For eight months prior to Neuschwander’s election, the factory had even been occupied and worker-managed, under the slogan, “C’est possible: on fabrique, on vend, on se paie!” (It is possible: we make them, we sell them, we get paid!). It is a fascinating tale of French social conflict, probably best left to the pages of political textbooks.

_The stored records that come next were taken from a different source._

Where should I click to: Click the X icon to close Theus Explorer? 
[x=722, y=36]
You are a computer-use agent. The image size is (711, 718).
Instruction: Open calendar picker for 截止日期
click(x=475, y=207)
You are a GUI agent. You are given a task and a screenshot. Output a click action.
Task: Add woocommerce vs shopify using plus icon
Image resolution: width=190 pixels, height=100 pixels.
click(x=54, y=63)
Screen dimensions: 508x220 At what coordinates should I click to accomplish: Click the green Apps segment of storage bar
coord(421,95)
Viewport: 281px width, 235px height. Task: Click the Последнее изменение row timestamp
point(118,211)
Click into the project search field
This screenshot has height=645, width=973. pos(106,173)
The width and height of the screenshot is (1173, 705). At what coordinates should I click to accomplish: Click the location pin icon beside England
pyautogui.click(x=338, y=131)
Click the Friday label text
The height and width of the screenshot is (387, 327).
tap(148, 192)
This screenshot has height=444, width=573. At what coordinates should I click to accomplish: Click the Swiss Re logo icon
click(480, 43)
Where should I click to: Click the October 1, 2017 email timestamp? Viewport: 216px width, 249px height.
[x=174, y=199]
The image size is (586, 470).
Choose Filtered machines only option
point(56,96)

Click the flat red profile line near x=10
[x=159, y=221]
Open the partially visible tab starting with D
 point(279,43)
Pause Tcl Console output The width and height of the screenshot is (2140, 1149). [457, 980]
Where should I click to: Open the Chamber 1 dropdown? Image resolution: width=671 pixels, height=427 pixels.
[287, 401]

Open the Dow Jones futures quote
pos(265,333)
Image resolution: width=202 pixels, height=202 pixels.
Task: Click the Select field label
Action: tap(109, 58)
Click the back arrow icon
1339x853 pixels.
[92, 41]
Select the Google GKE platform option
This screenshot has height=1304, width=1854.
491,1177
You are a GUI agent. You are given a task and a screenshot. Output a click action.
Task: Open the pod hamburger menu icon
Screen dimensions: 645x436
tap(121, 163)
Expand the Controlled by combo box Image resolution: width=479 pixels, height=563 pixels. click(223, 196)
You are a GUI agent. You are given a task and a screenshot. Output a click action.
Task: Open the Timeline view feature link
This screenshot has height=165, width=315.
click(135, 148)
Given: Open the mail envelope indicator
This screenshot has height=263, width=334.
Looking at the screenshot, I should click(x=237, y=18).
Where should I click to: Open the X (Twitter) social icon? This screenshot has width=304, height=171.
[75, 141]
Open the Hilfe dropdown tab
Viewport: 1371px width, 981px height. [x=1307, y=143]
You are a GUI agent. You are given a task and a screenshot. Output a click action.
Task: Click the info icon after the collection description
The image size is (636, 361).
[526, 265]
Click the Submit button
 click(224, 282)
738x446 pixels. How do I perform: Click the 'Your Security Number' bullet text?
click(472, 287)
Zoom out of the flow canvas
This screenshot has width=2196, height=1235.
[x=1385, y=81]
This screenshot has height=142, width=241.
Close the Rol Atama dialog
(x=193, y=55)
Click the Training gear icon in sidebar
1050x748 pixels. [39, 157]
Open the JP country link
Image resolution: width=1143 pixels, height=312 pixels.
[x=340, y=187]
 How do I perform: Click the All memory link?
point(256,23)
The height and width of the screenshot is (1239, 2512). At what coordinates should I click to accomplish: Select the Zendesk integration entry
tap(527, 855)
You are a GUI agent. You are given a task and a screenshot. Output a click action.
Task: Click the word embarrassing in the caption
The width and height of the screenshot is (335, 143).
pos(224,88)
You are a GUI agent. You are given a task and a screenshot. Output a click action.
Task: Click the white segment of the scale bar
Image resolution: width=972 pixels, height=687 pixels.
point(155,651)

For our purposes, suffice to say Lip’s inevitable liquidation concluded in 1977, commencing a dark and faltering era for this grande dame of French horology.
The current incarnation of the brand is better built than you might expect – not the Valjoux chronographs of old, obviously, though still driven by solid Rondas and cased in chunky steel – but that’s to miss the point; it’s all about the out-there looks and the out-of-the-box decisions that led to them.
Just recently, watch brands have started to embrace the designer again – most notably Rado, which has strong roots in this domain. The reimagining of the Ceramica by Konstantin Grcic last year shows that some of the bravery displayed by Lip might be returning to the industry. Elsewhere, the strength of brands such as Junghans, Nomos Glashutte and Bell & Ross demonstrates what can be done with a design-first philosophy.